═══ Given data

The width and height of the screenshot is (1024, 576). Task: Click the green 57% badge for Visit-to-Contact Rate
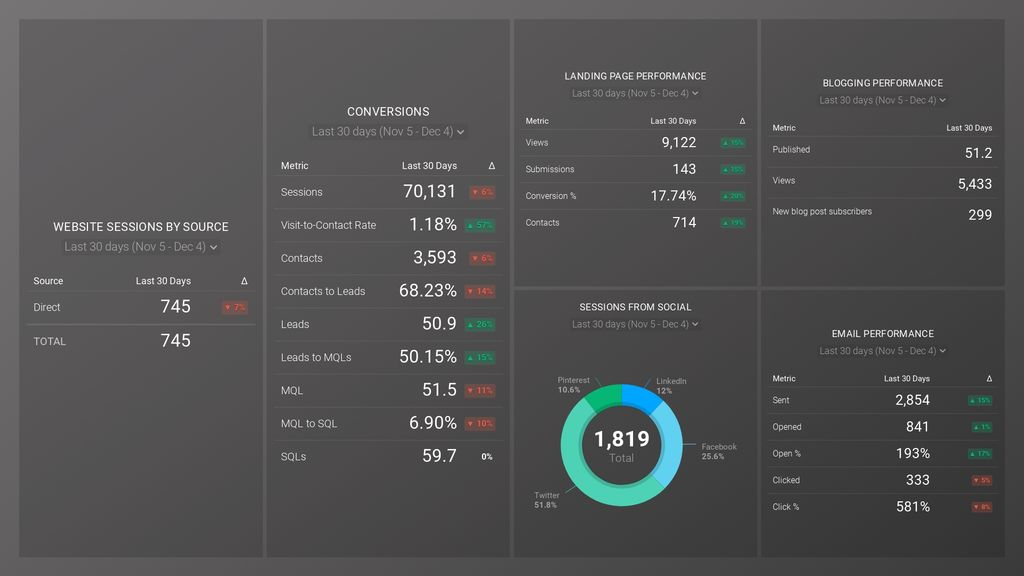(481, 225)
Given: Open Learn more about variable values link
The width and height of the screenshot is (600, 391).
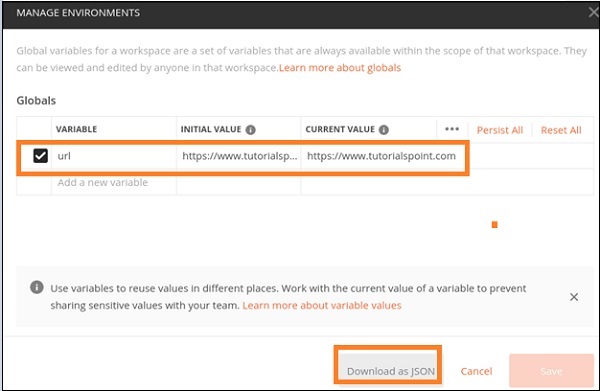Looking at the screenshot, I should click(322, 305).
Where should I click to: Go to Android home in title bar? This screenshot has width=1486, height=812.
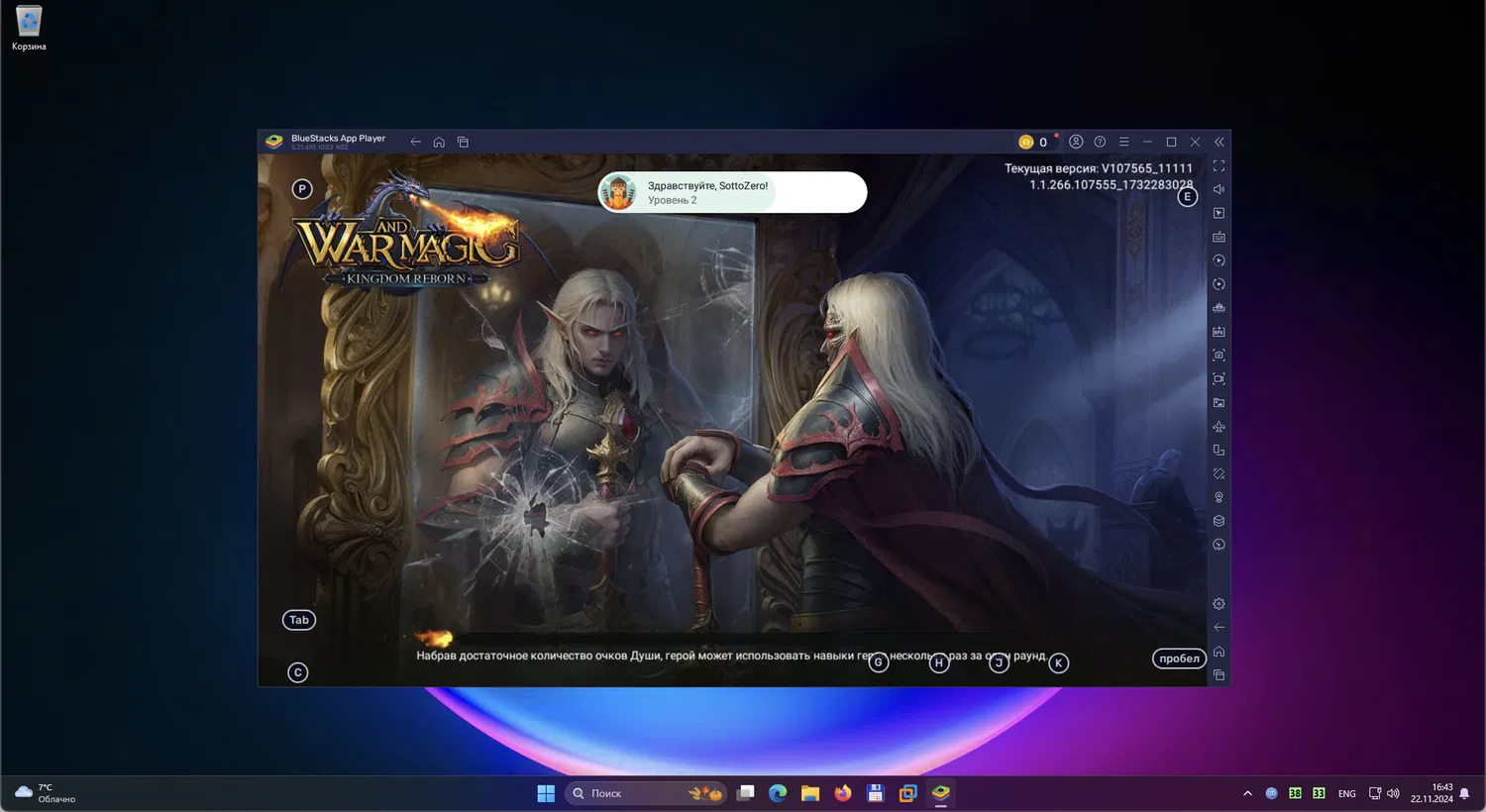point(439,142)
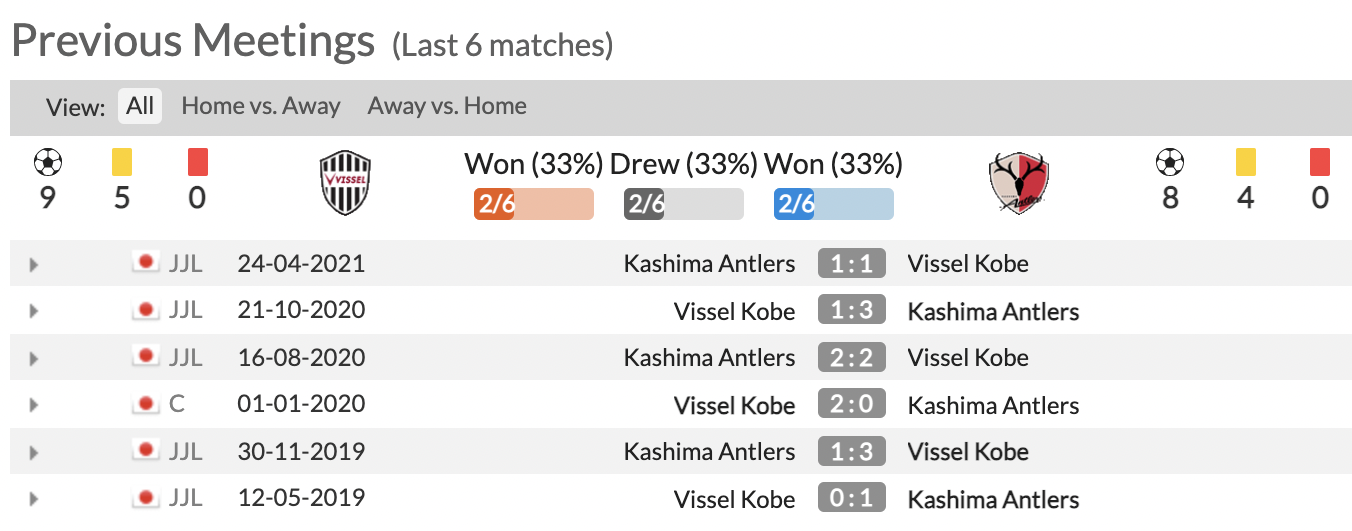Click the right-side soccer ball goals icon

[1170, 162]
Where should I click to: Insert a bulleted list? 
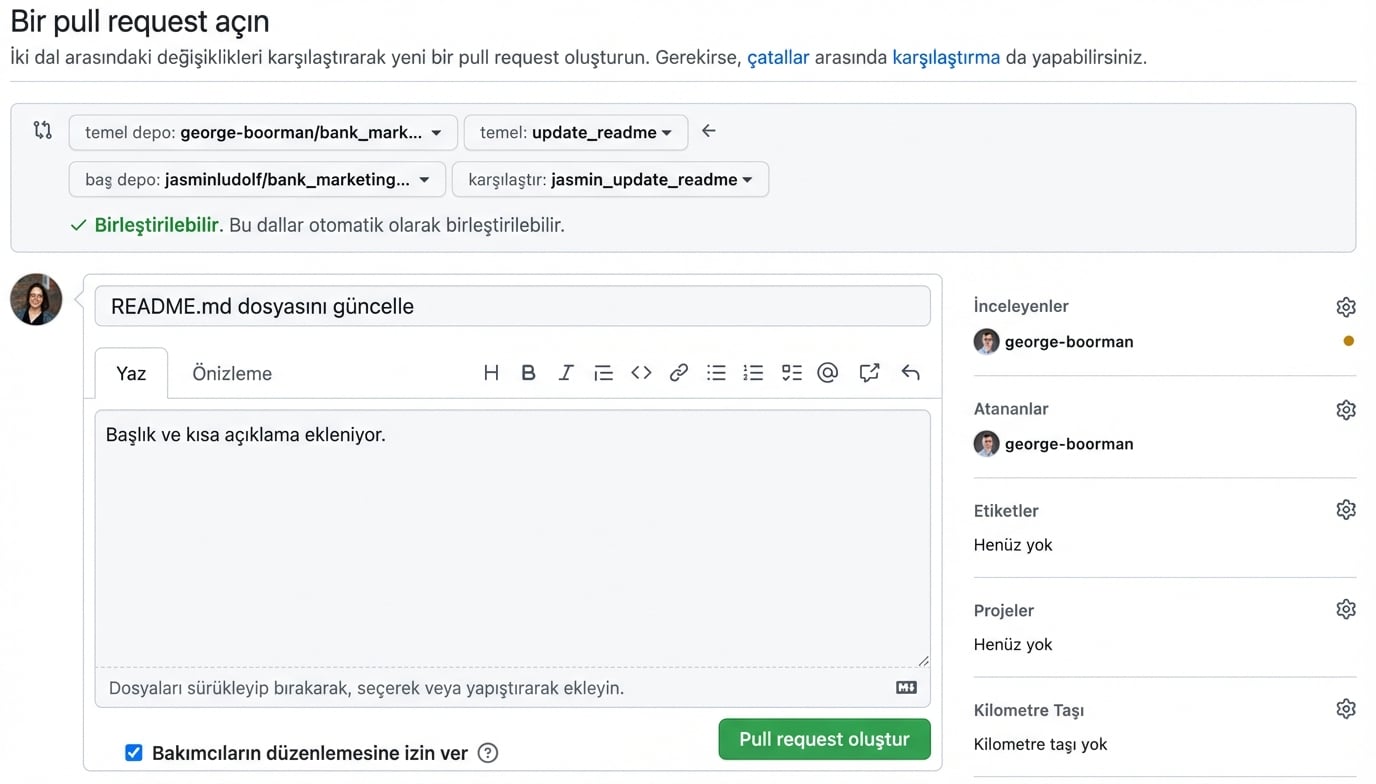tap(716, 372)
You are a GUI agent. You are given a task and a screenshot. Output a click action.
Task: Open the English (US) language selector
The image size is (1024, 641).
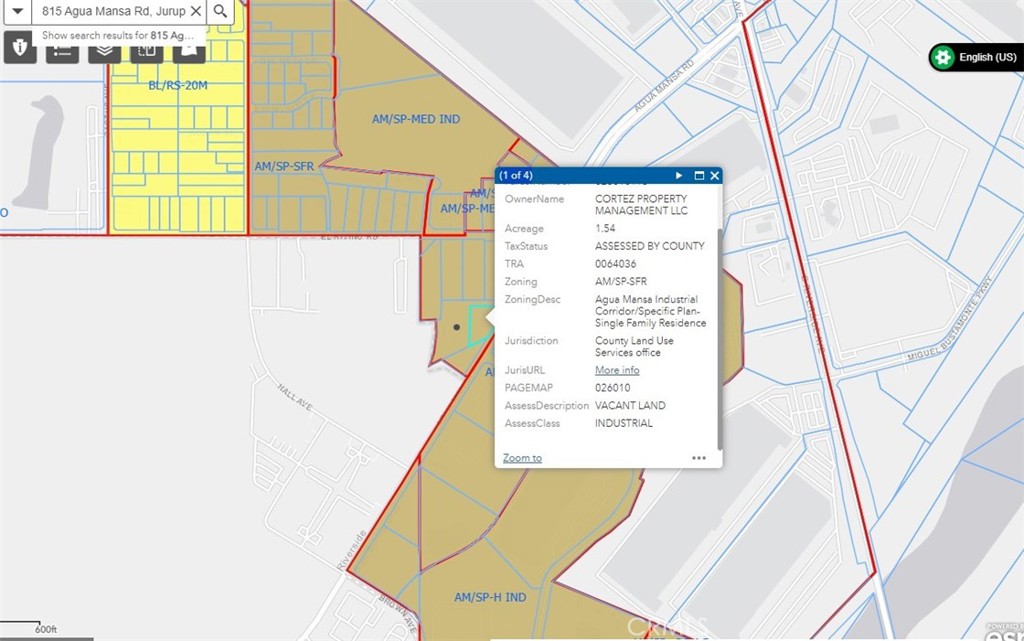[975, 57]
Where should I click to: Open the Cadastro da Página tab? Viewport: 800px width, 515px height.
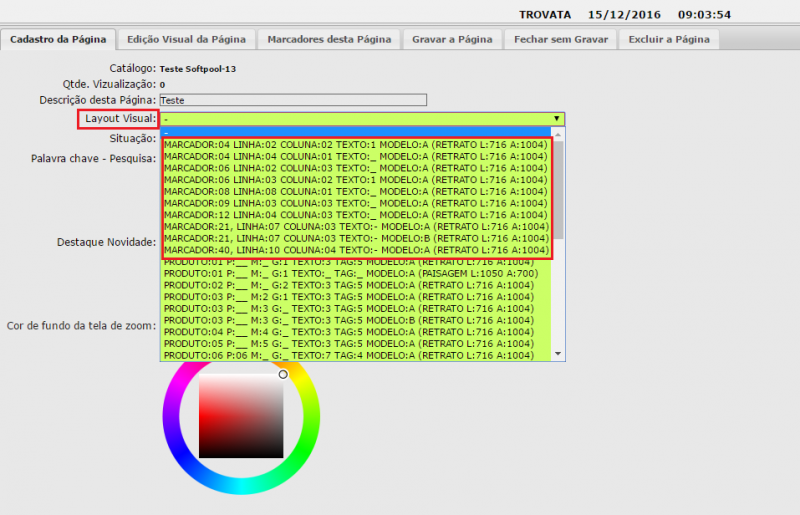[x=58, y=39]
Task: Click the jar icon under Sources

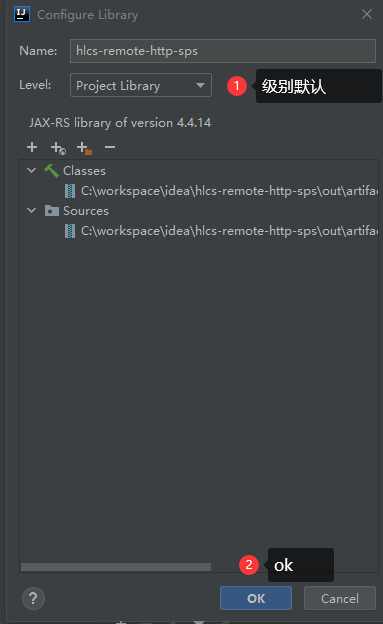Action: (70, 231)
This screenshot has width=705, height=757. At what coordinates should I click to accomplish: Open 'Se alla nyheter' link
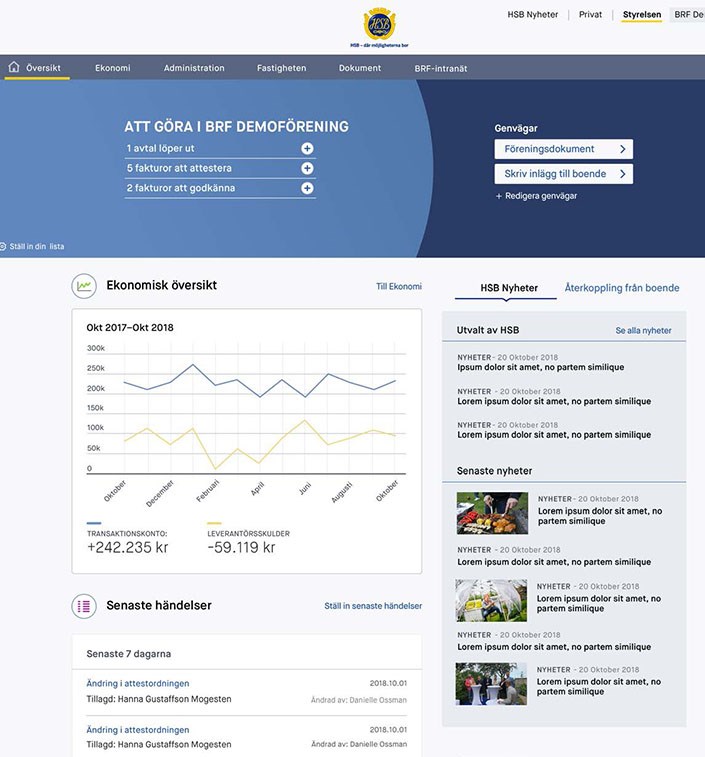[643, 331]
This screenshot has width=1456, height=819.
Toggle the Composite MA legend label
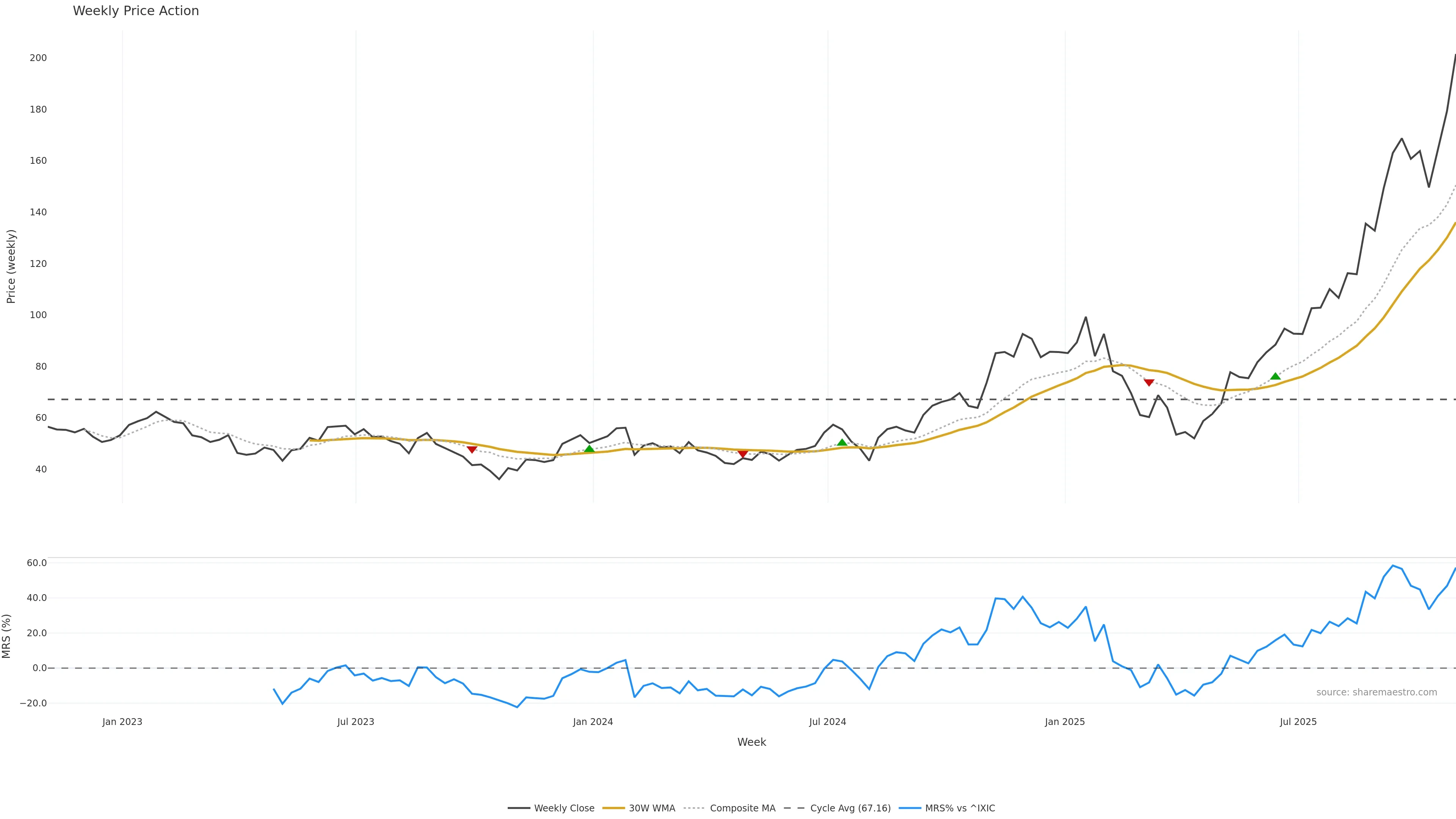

══════

> _What is being asked_:
An exact copy of every record above is required, with all pictures omitted.

> _Result for this exercise_:
The width and height of the screenshot is (1024, 576). Task: Click the green 57% badge for Visit-to-Contact Rate
(481, 225)
Given: Open Learn more about variable values link
The width and height of the screenshot is (600, 391).
Looking at the screenshot, I should click(322, 305).
Where should I click to: Go to Android home in title bar? This screenshot has width=1486, height=812.
point(439,142)
Click the right-side soccer ball goals icon

[1170, 162]
Where should I click to: Insert a bulleted list? 
tap(716, 372)
You are a GUI agent. You are given a task and a screenshot. Output a click action.
Task: Open the English (US) language selector
The image size is (1024, 641).
[975, 57]
Where should I click to: Open the Cadastro da Página tab? Viewport: 800px width, 515px height.
[x=58, y=39]
Task: Click the jar icon under Sources

Action: (70, 231)
This screenshot has width=705, height=757. At what coordinates should I click to accomplish: Open 'Se alla nyheter' link
[643, 331]
This screenshot has width=1456, height=819.
Toggle the Composite MA legend label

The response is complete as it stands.